Así lo creo yo también. Su denuncia no se limita al nazismo, sino que va dirigido a toda forma de opresión, que el narrador contempla como una inmensa pirámide jerárquica. Como sabes, para mi protagonista entre el totalitarismo nazi y el comunista no existe ninguna diferencia. Y en la irrupción de un totalitarismo es tan decisiva la voluntad de los futuros opresores como el silencio de una mayoría anónima. Esta indiferencia ni mucho menos ha desaparecido de nuestra sociedad, sino que me atrevería a decir que crece con el tiempo. Sin ir más lejos, mientras comenzaba a escribir esta novela en mi piso de Budapest, a sólo unas cuadras de distancia miles de refugiados sirios aguardaban hacinados en la estación de Keleti, ante la pasividad de la Unión Europea y del mundo.

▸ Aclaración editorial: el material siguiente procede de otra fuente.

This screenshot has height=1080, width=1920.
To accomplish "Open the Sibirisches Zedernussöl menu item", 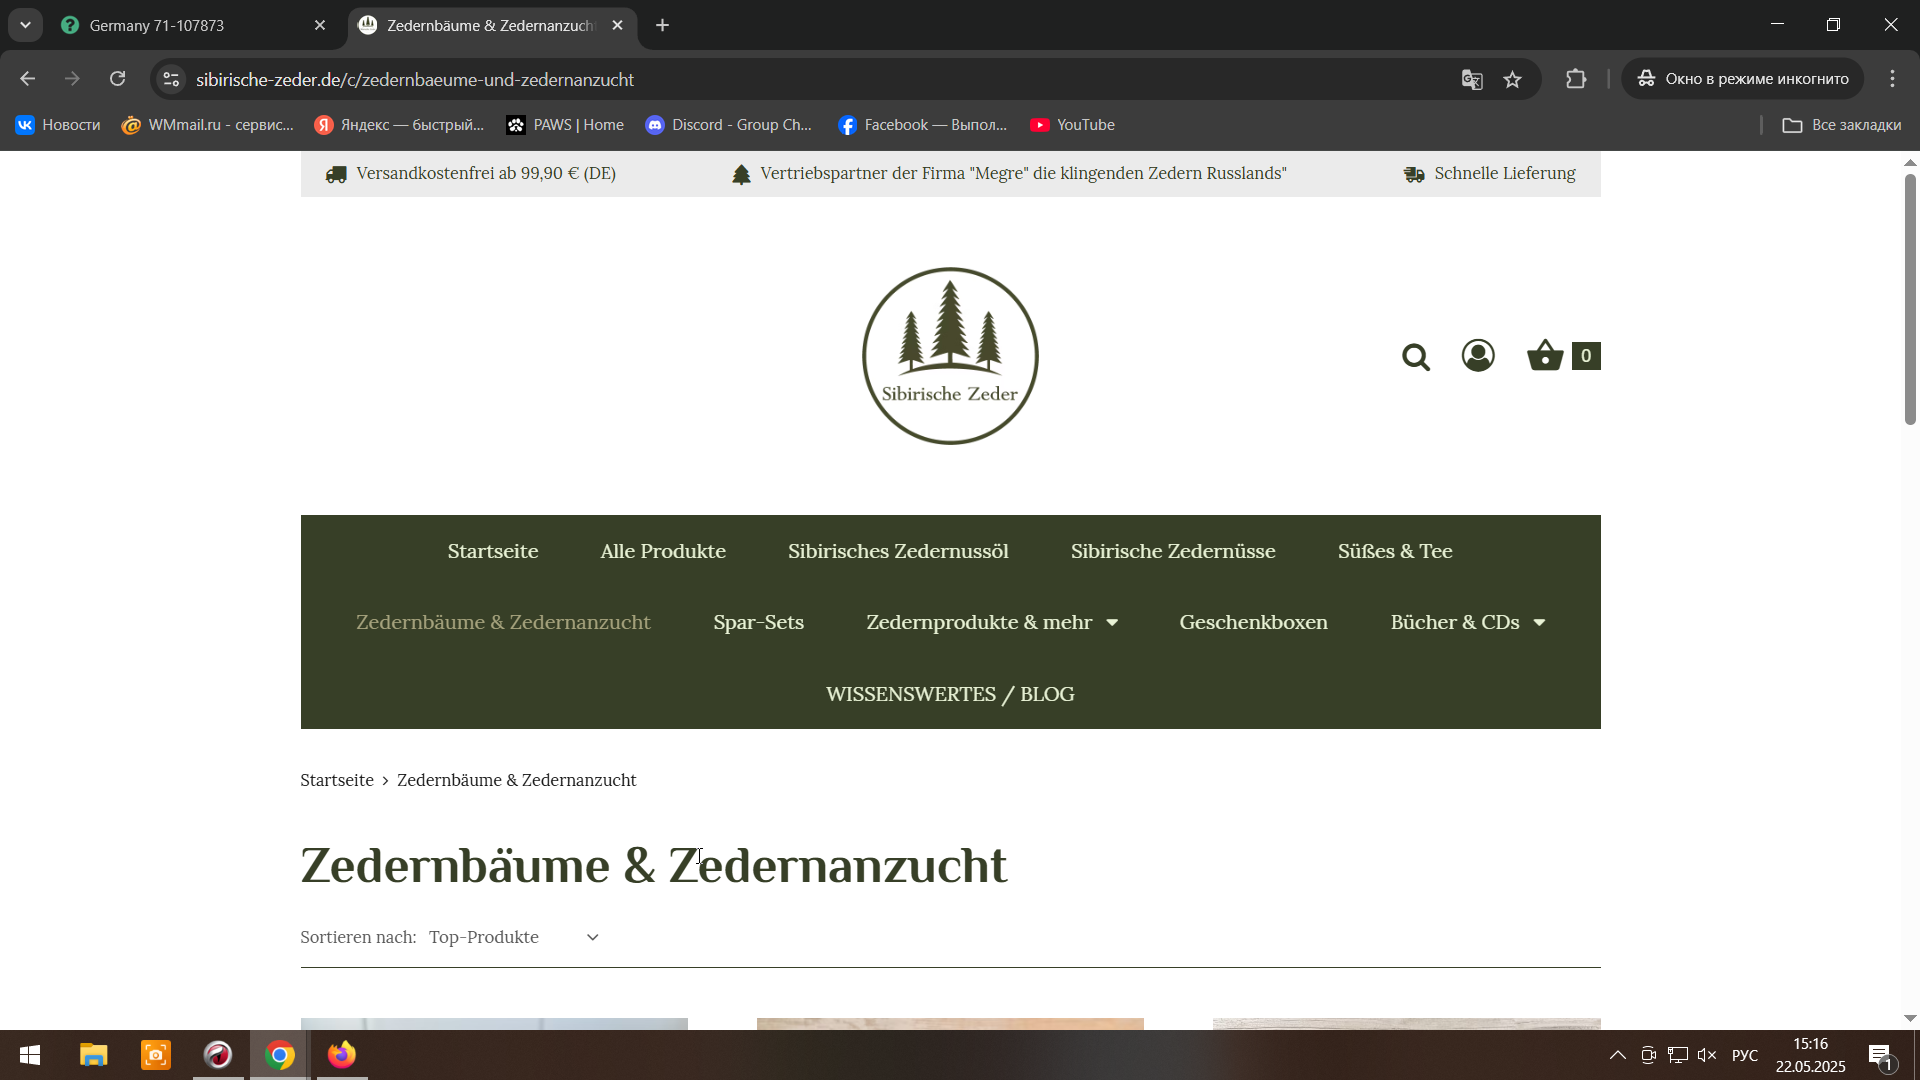I will point(897,551).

Haces uso de una carga reflexiva que no se percibe, lo cual me parece meritorio, porque la intención por enunciar literalmente suele imponerse al fin literario. ¿En cuánto te ha ayudado el discurso filosófico?

En mis obras siempre existe una voluntad de reflexión, pero me parece importante que esa reflexión sea sólo un telón de fondo de la trama novelesca y no llegue a situarse nunca en primer plano. De lo contrario no estamos escribiendo una novela, sino un ensayo. En cualquier caso, y aunque no aparezca más que en el subtexto, efectivamente la reflexión a nivel filosófico sobre el problema del Holocausto ha sido muy importante, diría que decisiva. Si no hubiera sentido que había algo que decir en esa dirección, ni siquiera habría comenzado a escribir.

Por el tono, del mismo modo por la atmósfera oscura, me gustaría saber si te han dicho que la novela le debe algo a la narrativa de horror. Llevas varias ediciones y los comentarios de los lectores son ricos en su diversidad de opiniones.

Hasta donde recuerdo nadie lo ha mencionado, y diría que yo mismo no llegué a pensarlo en ningún momento. Pero estoy de acuerdo contigo: hay, en algunos pasajes, una vecindad entre mi novela y la narrativa de horror, sobre todo en lo que concierne a la creación de una atmósfera opresiva y amenazadora.

Tu anterior novela y esta muestran un lineamiento: el pasado. ¿Tu próximo proyecto seguirá esta misma línea?

Sí, lo hará parcialmente. Y digo parcialmente porque estoy trabajando una novela en la que se conjugarán en plano de igualdad el pasado y el presente, e incluso ciertos atisbos de lo que podría ser el futuro. Diría que la reflexión sobre el tiempo constituye el rasgo más característico de mi obra, al menos hasta el momento. Rulfo decía que sólo existían tres temas: el amor, la vida y la muerte. Aceptando su premisa, y dado que el tiempo no es más que la observación de cómo lo que hoy es en algún momento deja de ser, diría pues que mi gran tema es la muerte.